Four projects, all different in topic, direction and approach. My lab meetings have been not only large but also really stimulating. Much coffee required to stay on top of it all.
Picked up the next stage of the sunscreen studies we did last year (blog posts here, here and here). Using our UV sensitive camera and automated segmentation and analyses algorithms, Lizzy assessed the application habits of people using SPF moisturisers. Her project got lots of help; Gabriela Czanner for stats and design, Yalin Zheng and Harry Pratt for image analysis, Austin McCormick and myself for overall design and direction and Conro helped train Lizzy to get high quality images. Conro also took the pics in this post…. not sure how good a trainer he really was!).
Going in to this study, we expected less moisturiser to be applied in terms of volume compared to the sunscreens but that the users would be more thorough in terms of the coverage of the eyelids; our previous study showed the eyelids to be frequently missed/avoided with sunscreen. Turns out, we weren’t quite right; moisturiser application was actually even worse than the sunscreens. Intriguing. This leads to an important public health message- moisturisers are better than nothing but you still need eye protection. An abstract from this work is already submitted to the big dermatology meeting and we’ll write up the manuscript soon.
EDIT: Lizzy won joint second prize for her poster!
Laura picked one of our molecular biology projects and worked with Thanos Papadimitropolous on part of his PhD project looking at an RNA therapeutic for a rare eye disorder called aniridia.
I think its fair to say that Laura experienced the full rollercoaster of emotions that accompanies most hypothesis testing scientific research; hope in the early periods, confusion as things don’t work, despair as the time ticks down and finally something close to joy (or perhaps just relief) as the final experiments finally start to deliver data.

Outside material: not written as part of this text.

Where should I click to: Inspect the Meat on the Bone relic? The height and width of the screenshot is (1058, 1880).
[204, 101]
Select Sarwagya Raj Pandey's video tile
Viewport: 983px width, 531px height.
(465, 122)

Of course, at that point she had to stop. Genuinely, her poster and project write up changed in the last week from “this idea doesn’t work” to “actually, it’s got a chance”
EDIT: Laura won joint second prize with her poster!
Nikitha worked on one of our laminin projects, looking see if we can influence a “splicing switch” that some of our other work suggests goes wrong in squamous cell carcinoma. She worked with the help and guidance of two current PhD students and former MResers Conro Conro Sugden and Liam Shaw in trying to use an RNA approach to flip the switch back again.
Like Laura, Nikitha picked up a project early on its development and so a lot of her time was establishing the model, testing ranges of concentrations and timepoints. To be fair, this is what most time in the lab is spent doing so these 10 week projects are probably a fair reflection of that. Nikitha also ended up with some promising looking results that need lots of further confirmation but could be cool if they keep going the same way. This work will continue thanks to support from North West Cancer Research with Lee Troughton working on the project.
Lizzie #2 worked on a project with Dr Valentina Barrera that harks back to Vale’s time before the Hamill lab where she worked on Malarial Retinopathy in Malawian children. In this project Lizzie used immunohistochemistry and histological stains to investigate if and how a range of changes to vessels in the retina can predict disease severity, using the retina as a window to the brain. As always with Valentina involved, lots of really nice images of tissue staining were gathered and it turned into a well developed project.
It’s been fun, productive and hopefully enlightening for the students.